Entries on target coordinates
□ □ □ □ □ □ □

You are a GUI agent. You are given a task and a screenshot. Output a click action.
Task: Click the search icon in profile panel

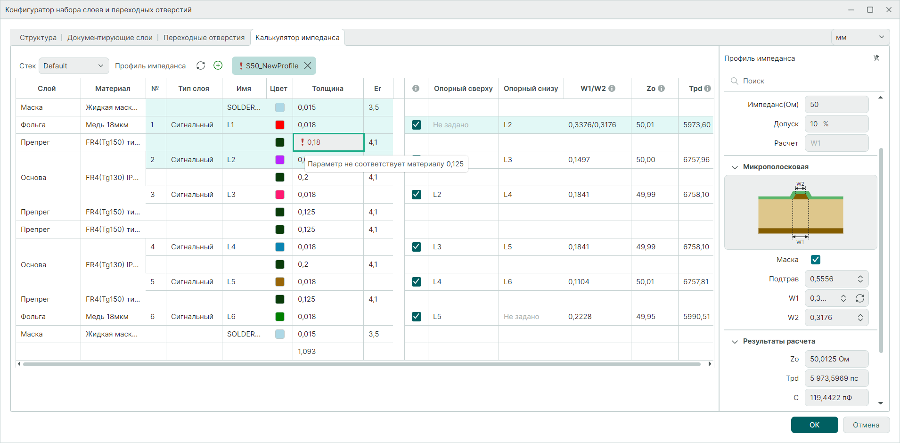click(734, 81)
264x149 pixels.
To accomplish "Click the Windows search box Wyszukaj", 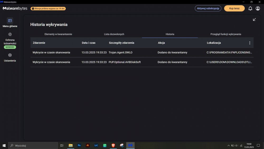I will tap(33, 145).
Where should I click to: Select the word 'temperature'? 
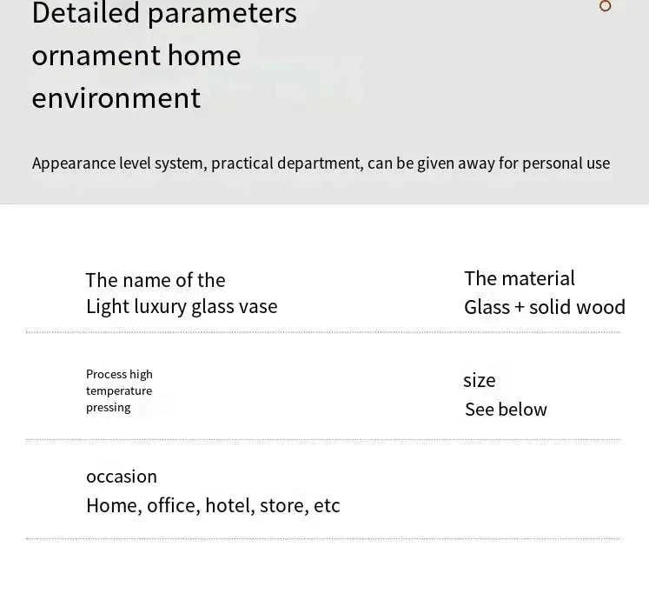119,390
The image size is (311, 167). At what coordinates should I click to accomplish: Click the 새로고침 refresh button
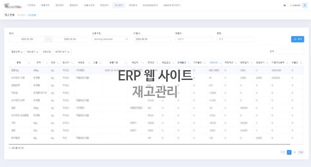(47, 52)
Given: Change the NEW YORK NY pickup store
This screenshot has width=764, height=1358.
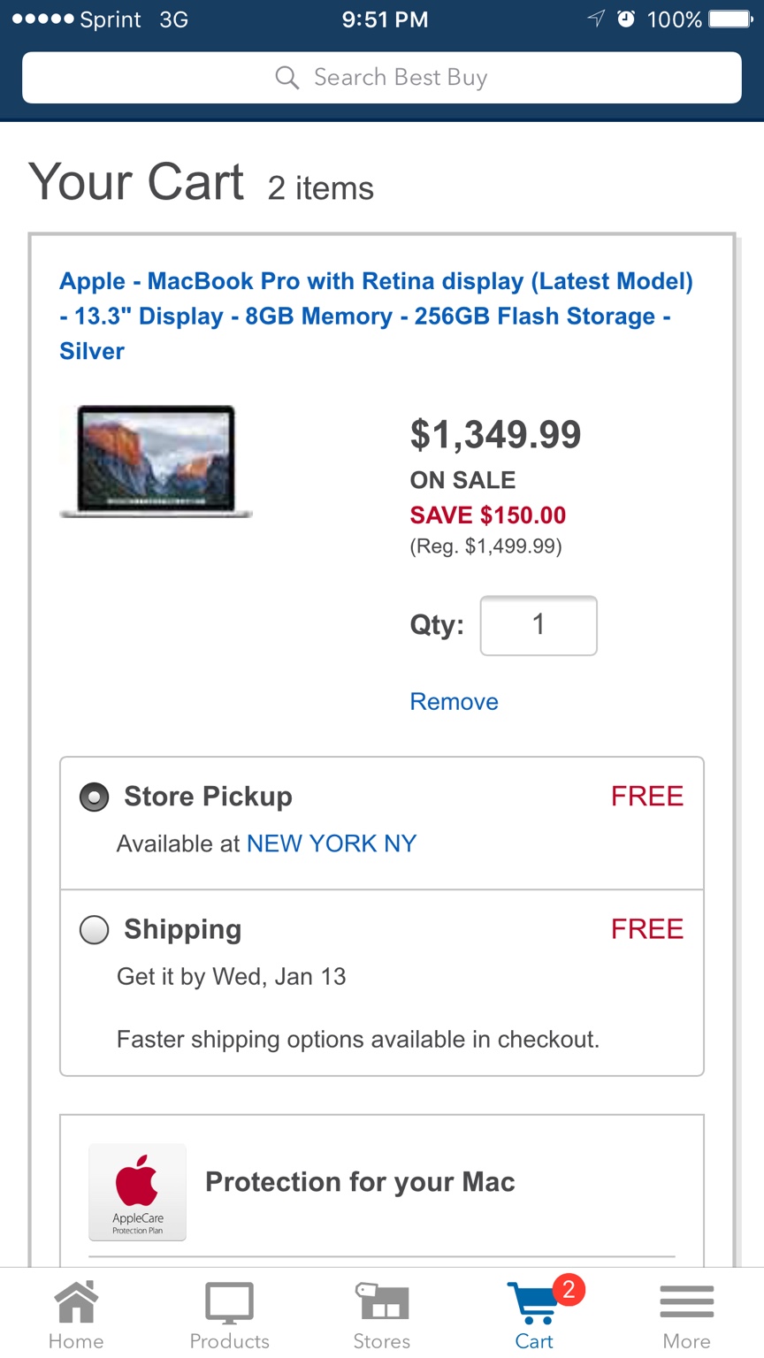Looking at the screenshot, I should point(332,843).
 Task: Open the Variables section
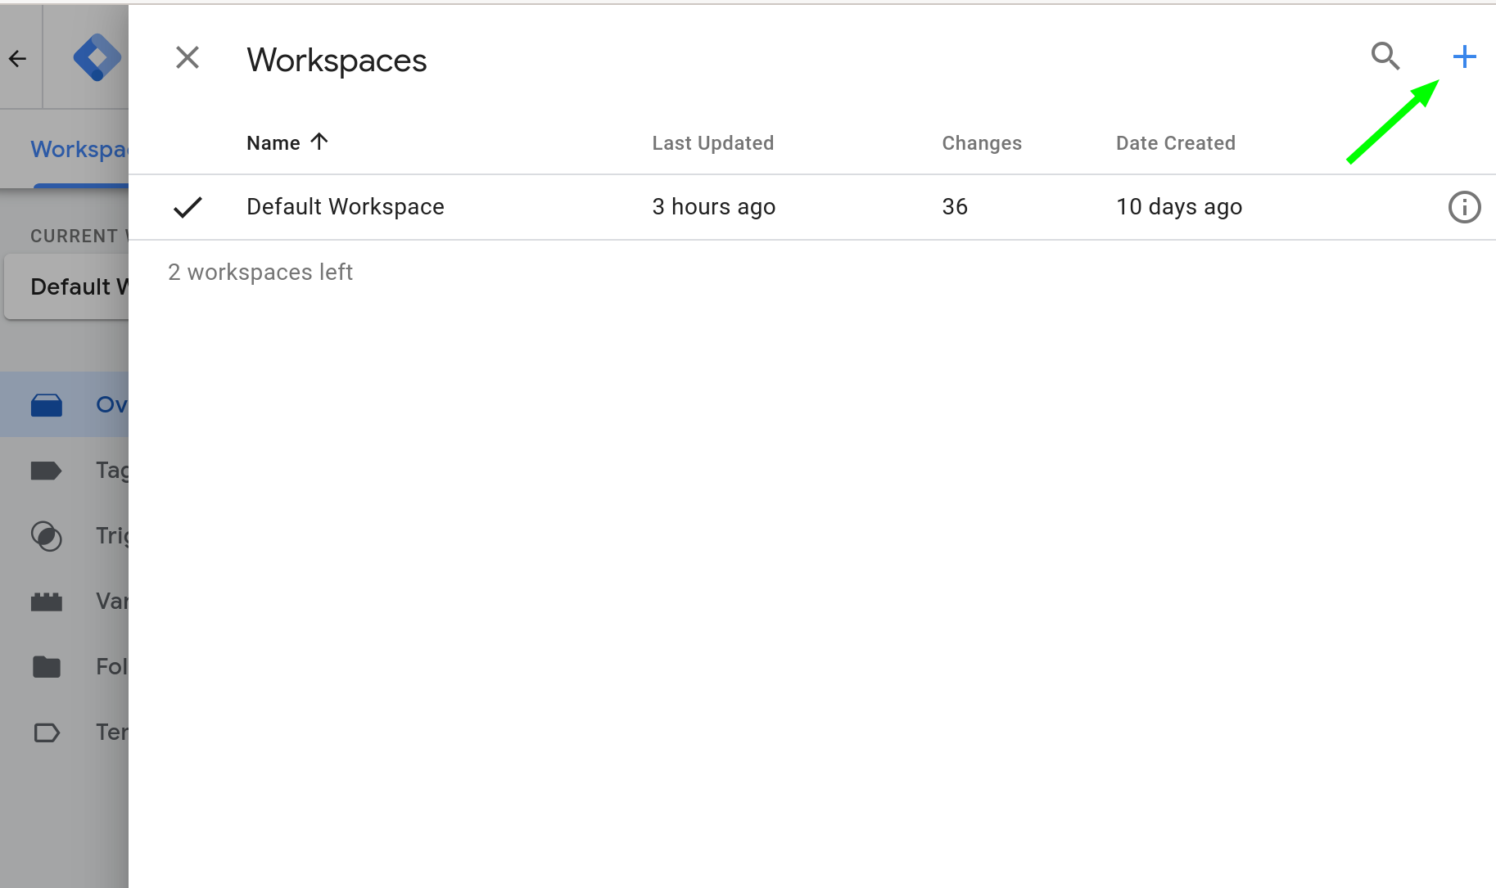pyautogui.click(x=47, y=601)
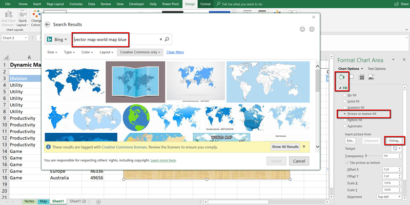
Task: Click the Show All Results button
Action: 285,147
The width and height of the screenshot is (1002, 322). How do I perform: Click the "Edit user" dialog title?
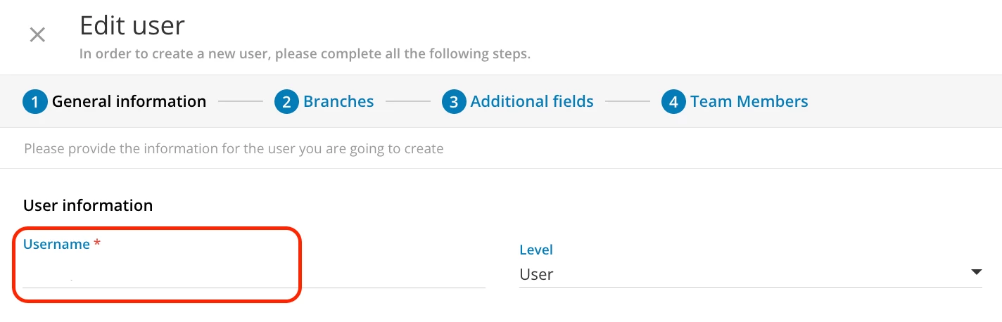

□ □ □ □ □ □ □

* [Task goal]
In the listing, substitute "reload button" for "refresh button" in the lines from the one containing "Where should I" through the end of the listing, inclusive, and give only those lines with everything else unchanged. Leave the pictures out of your answer.

* [Response to this exercise]
Where should I click to: Select the word 'temperature'? 
119,390
The image size is (311, 167). At what coordinates should I click to accomplish: Click the 새로고침 reload button
(47, 52)
Given: Change the NEW YORK NY pickup store
This screenshot has width=764, height=1358.
Looking at the screenshot, I should point(332,843).
 Task: Open the Variables section
pyautogui.click(x=47, y=601)
Task: Click the Show All Results button
Action: 285,147
The width and height of the screenshot is (1002, 322). How do I perform: Click the "Edit user" dialog title?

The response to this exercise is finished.